„Der Klimaschutz muss jetzt politisch angegangen werden“

Der Dreisamtäler hat alle in deutschen Parlamenten vertretenen Parteien angeschrieben und sie um die Beantwortung folgender Fragen gebeten:

 

  1. Ist der Klimaschutz wichtig für Sie? Wenn ja: wie wollen Sie ihn vorantreiben?
  2. Angesichts der Coronapandemie, der verheerenden Hochwasserkatastrophe und der anstehenden Investitionen für den Klimaschutz: Halten sie an der schwarzen Null fest? Wie soll unser Wirtschaftssystem in Zukunft aussehen?
  3. Wie wollen Sie bezahlbaren Wohnraum schaffen?
  4. Die soziale Schere in unserer Gesellschaft geht immer weiter auseinander – wie wollen Sie darauf reagieren?

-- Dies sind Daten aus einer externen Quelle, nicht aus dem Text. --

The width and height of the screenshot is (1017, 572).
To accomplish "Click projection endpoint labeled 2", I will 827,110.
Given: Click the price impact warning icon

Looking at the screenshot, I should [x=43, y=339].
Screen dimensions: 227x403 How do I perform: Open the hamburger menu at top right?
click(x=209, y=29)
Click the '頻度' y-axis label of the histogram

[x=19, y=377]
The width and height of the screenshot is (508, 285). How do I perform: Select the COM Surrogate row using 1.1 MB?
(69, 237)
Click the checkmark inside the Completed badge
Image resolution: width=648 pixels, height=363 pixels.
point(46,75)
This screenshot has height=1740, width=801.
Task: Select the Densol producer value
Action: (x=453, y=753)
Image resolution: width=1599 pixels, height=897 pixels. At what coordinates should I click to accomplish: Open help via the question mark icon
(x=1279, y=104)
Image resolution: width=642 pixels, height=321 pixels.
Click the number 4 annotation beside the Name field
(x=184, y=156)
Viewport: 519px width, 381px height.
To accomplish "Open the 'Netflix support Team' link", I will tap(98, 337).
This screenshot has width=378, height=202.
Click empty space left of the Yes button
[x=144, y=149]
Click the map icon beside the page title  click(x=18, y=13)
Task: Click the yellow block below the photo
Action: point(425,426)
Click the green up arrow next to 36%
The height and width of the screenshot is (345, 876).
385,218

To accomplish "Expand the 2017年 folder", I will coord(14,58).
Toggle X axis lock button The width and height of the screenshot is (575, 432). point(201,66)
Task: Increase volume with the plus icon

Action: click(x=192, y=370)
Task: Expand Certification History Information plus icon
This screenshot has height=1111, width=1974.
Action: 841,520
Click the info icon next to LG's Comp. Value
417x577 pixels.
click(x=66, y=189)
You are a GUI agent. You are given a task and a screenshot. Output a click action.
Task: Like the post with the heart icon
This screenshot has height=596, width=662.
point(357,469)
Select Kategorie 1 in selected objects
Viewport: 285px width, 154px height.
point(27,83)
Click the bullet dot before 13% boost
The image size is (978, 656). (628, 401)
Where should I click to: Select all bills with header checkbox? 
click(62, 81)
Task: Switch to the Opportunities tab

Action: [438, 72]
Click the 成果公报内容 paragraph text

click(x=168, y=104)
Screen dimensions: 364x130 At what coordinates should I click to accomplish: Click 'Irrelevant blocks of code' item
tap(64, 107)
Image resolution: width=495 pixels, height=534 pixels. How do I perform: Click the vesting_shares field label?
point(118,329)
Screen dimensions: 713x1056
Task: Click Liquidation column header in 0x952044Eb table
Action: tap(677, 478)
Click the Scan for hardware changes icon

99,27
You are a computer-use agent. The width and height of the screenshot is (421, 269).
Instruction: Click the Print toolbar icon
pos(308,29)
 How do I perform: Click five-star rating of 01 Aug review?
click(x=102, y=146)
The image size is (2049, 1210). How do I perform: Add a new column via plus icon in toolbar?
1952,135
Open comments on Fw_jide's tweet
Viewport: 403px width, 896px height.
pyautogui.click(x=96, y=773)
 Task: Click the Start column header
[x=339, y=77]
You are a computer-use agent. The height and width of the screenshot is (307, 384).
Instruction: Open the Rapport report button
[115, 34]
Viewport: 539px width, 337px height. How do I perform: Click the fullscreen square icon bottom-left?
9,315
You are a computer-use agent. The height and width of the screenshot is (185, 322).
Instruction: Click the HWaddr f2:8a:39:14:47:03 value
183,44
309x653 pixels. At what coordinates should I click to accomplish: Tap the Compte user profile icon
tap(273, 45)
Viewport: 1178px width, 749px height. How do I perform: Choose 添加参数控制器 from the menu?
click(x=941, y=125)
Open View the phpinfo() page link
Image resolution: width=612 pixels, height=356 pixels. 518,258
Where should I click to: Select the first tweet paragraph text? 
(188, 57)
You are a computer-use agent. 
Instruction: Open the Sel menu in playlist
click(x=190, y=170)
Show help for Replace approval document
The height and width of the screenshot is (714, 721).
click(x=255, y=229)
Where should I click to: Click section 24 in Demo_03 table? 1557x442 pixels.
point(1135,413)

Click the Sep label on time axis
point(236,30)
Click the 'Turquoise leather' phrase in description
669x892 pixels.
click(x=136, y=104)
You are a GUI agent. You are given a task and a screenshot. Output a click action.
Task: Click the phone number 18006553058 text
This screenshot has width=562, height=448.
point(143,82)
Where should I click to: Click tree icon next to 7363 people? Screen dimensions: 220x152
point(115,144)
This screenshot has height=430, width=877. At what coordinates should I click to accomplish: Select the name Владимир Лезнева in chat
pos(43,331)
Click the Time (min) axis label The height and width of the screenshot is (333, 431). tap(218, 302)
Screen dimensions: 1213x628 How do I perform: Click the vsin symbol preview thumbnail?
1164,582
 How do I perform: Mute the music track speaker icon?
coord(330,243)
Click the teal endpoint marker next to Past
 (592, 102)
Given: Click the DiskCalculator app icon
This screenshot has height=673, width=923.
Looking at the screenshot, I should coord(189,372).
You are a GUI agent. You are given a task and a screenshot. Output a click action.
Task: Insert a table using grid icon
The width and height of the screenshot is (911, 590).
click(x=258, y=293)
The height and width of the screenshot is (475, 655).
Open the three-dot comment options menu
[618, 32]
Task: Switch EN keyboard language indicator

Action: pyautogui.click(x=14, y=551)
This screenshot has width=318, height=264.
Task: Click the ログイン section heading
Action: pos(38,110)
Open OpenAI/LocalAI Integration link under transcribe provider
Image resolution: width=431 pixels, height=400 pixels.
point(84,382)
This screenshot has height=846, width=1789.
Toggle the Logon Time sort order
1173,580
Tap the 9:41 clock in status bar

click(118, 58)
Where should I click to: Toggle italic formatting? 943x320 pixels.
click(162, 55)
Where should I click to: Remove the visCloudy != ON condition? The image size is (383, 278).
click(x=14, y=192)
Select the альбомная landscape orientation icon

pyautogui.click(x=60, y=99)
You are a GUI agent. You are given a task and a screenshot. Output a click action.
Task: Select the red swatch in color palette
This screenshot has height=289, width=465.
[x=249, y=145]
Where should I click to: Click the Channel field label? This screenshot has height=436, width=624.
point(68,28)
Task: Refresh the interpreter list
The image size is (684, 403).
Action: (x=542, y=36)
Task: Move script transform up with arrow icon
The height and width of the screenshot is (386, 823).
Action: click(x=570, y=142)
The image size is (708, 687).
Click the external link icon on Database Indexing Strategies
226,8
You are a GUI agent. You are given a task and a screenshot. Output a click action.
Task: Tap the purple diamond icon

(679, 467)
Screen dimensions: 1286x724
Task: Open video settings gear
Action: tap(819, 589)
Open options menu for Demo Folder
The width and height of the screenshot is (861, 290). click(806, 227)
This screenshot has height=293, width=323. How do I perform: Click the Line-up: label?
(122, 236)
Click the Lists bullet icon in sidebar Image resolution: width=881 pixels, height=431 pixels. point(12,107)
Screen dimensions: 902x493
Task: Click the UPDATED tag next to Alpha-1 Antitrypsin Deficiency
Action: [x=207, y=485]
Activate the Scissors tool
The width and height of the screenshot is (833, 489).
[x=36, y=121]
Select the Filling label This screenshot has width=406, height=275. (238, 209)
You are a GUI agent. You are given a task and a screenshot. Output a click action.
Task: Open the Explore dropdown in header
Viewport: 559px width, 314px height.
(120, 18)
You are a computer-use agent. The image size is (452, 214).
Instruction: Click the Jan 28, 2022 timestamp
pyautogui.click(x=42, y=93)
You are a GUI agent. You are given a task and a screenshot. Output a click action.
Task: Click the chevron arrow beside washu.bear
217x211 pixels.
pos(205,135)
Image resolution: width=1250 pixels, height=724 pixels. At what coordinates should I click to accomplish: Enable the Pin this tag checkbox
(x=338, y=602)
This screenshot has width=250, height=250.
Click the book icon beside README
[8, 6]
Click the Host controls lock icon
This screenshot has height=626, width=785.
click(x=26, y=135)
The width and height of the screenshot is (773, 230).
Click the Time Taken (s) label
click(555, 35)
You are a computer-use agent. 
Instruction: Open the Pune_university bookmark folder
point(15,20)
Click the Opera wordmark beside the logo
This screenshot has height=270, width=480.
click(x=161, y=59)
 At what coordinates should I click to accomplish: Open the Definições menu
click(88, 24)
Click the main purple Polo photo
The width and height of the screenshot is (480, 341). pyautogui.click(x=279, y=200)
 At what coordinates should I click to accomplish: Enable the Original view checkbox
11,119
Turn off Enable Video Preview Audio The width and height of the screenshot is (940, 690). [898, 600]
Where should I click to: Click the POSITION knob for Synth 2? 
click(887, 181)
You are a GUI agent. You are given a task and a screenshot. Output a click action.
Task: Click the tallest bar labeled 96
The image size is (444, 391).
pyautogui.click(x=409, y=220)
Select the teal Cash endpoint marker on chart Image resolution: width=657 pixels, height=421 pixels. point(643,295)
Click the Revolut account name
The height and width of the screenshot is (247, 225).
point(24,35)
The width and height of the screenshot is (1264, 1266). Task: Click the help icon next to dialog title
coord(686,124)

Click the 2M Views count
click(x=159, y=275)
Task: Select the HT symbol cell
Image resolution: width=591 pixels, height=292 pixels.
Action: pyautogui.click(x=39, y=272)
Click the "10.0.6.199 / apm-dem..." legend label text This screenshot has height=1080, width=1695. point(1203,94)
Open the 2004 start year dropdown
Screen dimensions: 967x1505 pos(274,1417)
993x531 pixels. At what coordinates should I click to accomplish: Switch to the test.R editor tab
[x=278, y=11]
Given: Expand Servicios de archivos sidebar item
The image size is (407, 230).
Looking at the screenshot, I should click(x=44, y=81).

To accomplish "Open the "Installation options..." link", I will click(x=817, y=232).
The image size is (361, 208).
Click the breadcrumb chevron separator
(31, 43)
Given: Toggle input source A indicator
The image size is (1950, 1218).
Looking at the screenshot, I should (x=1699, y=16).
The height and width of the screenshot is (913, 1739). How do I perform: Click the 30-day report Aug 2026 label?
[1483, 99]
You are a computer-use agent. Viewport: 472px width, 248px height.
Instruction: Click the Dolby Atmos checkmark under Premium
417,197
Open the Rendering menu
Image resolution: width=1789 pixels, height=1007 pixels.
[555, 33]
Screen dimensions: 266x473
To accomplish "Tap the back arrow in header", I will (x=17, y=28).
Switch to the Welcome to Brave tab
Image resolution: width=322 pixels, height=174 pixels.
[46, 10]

Tobias Pflüger hat darauf geantwortet:

1.) Klimaschutz

Klimaschutz müsse jetzt angegangen werden, sowohl individuell als auch politisch. Das sei eine Überlebensfrage und es werde jetzt darüber entschieden, ob weite Teile des Planeten noch bewohnbar sein werden, ist Tobias Pflüger überzeugt. Konzernen, die einen hohen CO2- Ausstoß verursachen, müssten klare Vorgaben gemacht werden. Für Die Linke ist Klimagerechtigkeit von zentraler Bedeutung. Klimaschutz und soziale Gerechtigkeit müssten zusammen gedacht werden. Die Linke habe ein umfangreiches Paket von Forderungen entwickelt: das Klima dürfe sich nicht um mehr als 1,5 Grad erwärmen und der Ausstieg aus dem Verbrauch fossiler Energieträger müsse 2030 abgeschlossen sein. Dazu seien große Investitionen in den Bereich des ÖPNV zum Erhalt der Mobilität und in eine klimaneutrale Infrastruktur nötig. Verbrennungsmotoren müssten der Vergangenheit angehören. Konkret hat Pflüger sich immer für den Ausbau der Bahnstrecken eingesetzt, insbesondere die zwischen Freiburg-Colmar.

2.) Schwarze Null

Die Schuldenbremse war und ist ein Fehler, konstatiert Pflüger, dadurch würden notwendige staatliche Investitionen verhindert. Mitten in der Corona-Pandemie habe die Bundesregierung die Rekordsumme von über 56 Milliarden Euro fürs Militär ausgegeben, Geld, das in anderen Bereichen wie dem Gesundheitswesen oder für den Klimaschutz fehle. Am Klima sehe man klar, dass die bisherige profitorientierte Ausrichtung der Wirtschaft nur einigen wenigen zugutekomme und die Umwelt zerstöre. Die Linke setzt sich ein für ein solidarisches, nachhaltiges Wirtschaften, das den Menschen in den Vordergrund stellt.

3.) Bezahlbarer Wohnraum

Dass der Anteil der Mietkosten am Einkommen derzeit schon stellenweise über 40 Prozent liegt, gehe gar nicht, so Pflüger. Gerade in Freiburg und Umgebung verschärfe sich die Lage zunehmend. Mieten, Immobilien und Eigentum würden immer teurer. Dabei spielten auch die steigenden Energiekosten durch die CO²-Bepreisung eine Rolle. Pflüger setzt sich für einen bundesweiten Mietendeckel, eine wirksame Mietpreisbremse und eine deutliche Anhebung von Wohnzuschüssen ein. Menschen, denen wenig Geld zur Verfügung steht, sollen bei der CO²-Bepreisung finanziell entlastet werden.

4.) Soziale Schere

Seit Jahrzehnten werde der gesellschaftliche Reichtum in den Händen von immer weniger Menschen konzentriert. Dieser Prozess müsse umgekehrt werden. Wichtige Instrumente dafür seien die Abschaffung des Sanktionssystems Hartz IV und die Einrichtung einer sanktionsfreien Grundsicherung in Höhe von 1200.- €.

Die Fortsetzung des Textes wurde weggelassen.